> Given entries
□ □ □
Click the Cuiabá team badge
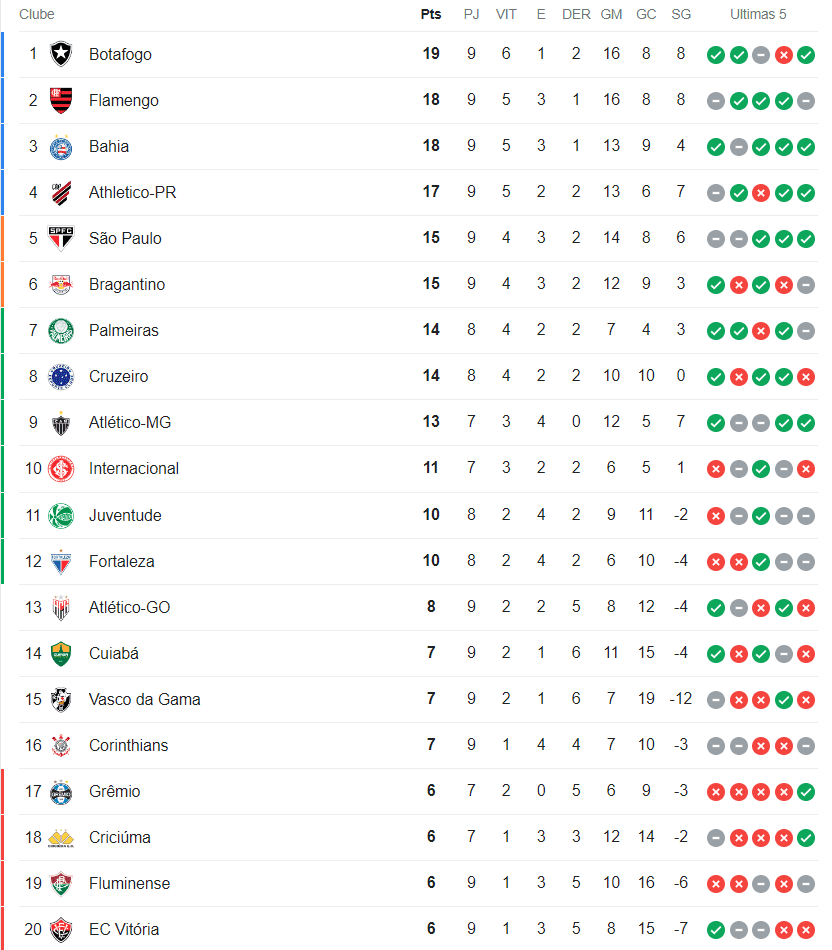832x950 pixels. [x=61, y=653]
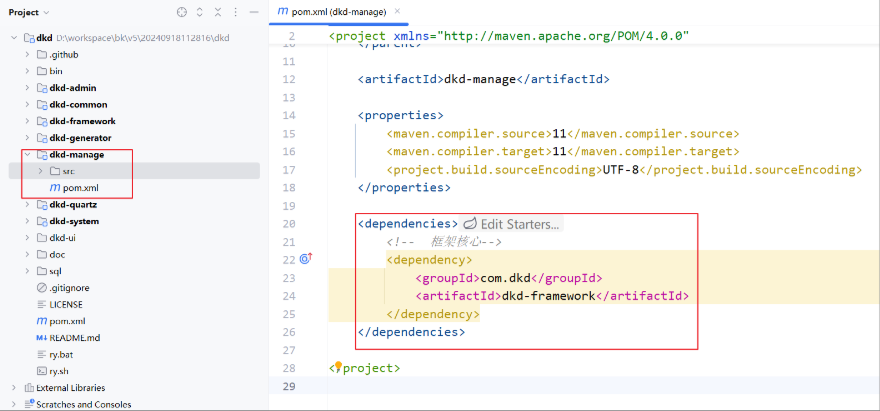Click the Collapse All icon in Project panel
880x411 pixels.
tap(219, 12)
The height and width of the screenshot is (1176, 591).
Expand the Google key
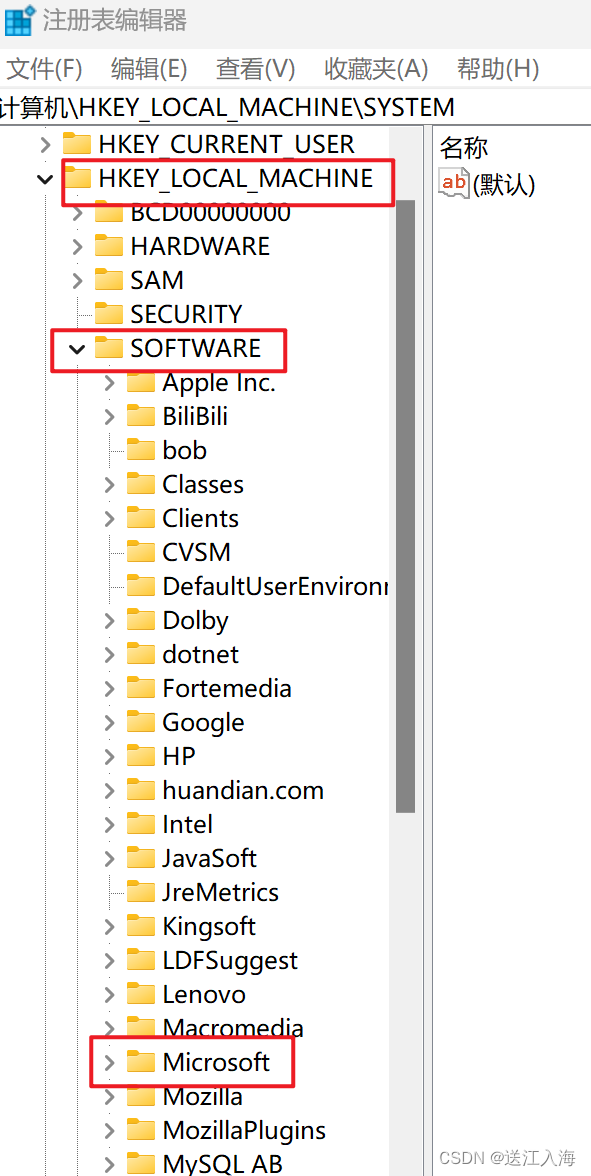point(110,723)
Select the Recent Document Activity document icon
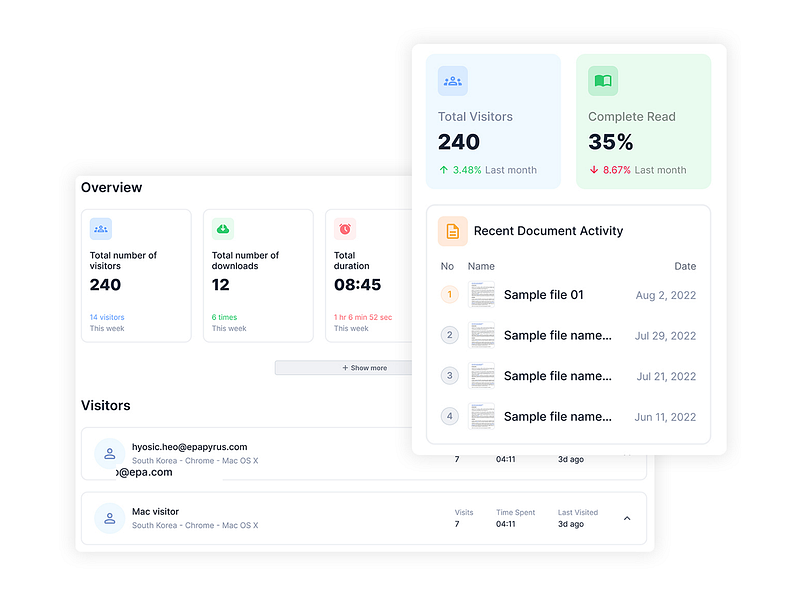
□ □ □
> What to work on
Pictures are to be left out; the answer must otherwise be exactly the lines from the one with "Expand the Google key" through the final line of the entries above, both included.

> Exercise answer
Expand the Google key
point(110,723)
Select the Recent Document Activity document icon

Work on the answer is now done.